The guard knight who’d lunged from my left unleashed nimble combinations and forced me onto the defensive. The halberd is hard to use nimbly, so it has the weakness of being forced onto the defensive by fast attacks.
But strength beyond a certain level chews up every weakness.
Like Leto, who swings his massive halberd like an ultimate weapon.
Boom!
As the weighty force landed, the knight staggered and drew back. Keeping my distance from his blade, I bound the halberd’s head to it, then swiftly rode the line and lowered the axe blade toward his grip.
A longsword has no ricasso to block a halberd’s axe blade from reaching the grip.
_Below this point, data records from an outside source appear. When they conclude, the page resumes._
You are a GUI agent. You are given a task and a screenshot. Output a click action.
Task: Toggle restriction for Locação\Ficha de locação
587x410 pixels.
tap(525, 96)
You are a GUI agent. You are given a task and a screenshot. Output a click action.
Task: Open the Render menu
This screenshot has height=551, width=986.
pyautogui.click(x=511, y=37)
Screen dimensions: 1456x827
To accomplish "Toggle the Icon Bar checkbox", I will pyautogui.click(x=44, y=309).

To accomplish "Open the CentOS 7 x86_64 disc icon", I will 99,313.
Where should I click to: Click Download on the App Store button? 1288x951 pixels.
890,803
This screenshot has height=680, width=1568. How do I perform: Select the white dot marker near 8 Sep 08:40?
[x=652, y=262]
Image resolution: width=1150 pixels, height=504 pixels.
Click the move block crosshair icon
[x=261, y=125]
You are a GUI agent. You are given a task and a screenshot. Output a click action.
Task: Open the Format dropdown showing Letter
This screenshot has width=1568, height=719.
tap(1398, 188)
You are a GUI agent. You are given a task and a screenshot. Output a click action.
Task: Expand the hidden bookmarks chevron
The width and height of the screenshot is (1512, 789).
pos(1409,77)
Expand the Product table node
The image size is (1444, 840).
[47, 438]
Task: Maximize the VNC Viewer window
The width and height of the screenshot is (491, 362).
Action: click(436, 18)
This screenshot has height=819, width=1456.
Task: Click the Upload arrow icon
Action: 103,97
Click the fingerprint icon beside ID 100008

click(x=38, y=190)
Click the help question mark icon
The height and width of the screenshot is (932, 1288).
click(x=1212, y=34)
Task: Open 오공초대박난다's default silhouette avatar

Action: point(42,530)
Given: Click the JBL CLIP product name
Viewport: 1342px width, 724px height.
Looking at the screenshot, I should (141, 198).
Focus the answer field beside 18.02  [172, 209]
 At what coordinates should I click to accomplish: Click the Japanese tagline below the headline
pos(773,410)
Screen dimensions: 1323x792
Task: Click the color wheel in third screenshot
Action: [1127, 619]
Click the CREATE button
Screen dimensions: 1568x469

A ricasso is a safety feature built to keep the edge from reaching too close to the grip, protecting the hand holding the sword. Two-handed swords usually have one, but longswords don’t.
That was why it was hard to face a halberd with a longsword.
With his gauntlet caught on the tip of the axe blade, the guard knight had no choice but to come along as I pulled. Before another enemy could interfere, I swiftly swung the halberd and drove it into the fallen guard knight’s helmet.
Crunch!
Slash!
Hot blood sprayed in every direction.
The last guard knight let out an anguished cry.
"Lanted! Aaaaah!"
The death of his final comrade knight, with whom he’d shared everything in the guard, made the last one cast his life aside and rush me. But I wasn’t swept up in the moment and faced him calmly.
Ten minutes left.
The greater the hurry, the more you must slow down.
I heavily parried the sword of the guard knight, who’d lost all reason and swung blindly. Driven back by the powerful force, his upper body rocked hard and his stance crumbled.
Unterhau.
Unterhau is a rising cut. Changing the direction of the halberd’s head, which had dropped to the floor, I drove it precisely up into the guard knight’s armpit.
"Gaaah!"
As he screamed and toppled backward, I raised the halberd high overhead and brought it straight down on him. His eyes, full of despair, showed he had given up on everything.
Crunch!
The Zornhau combination flowing out of the Unterhau is textbook halberd technique. But it seemed the last knight’s life hadn’t been fully cut short.
Hmm, a lucky fellow.
I hadn’t wanted to kill a knight who’d fought so well.
Gasping for breath, blood foaming up, he spoke.
"K-kill me with honor. Cough, cough!"
"...You wish for death?"
"I’m a p-poor knight. Even if I live, cough, cough! I can’t pay a ransom. Grant me the honor of dying by the hand of a great knight... alongside my comrades..."
But before he even needed my hand, he breathed his last.
A knight wishes for an honorable death. That must be the final moment knights long for. But I will never choose an honorable death.
I’ll choose to live out my days in peace and quiet with Hilda and die old.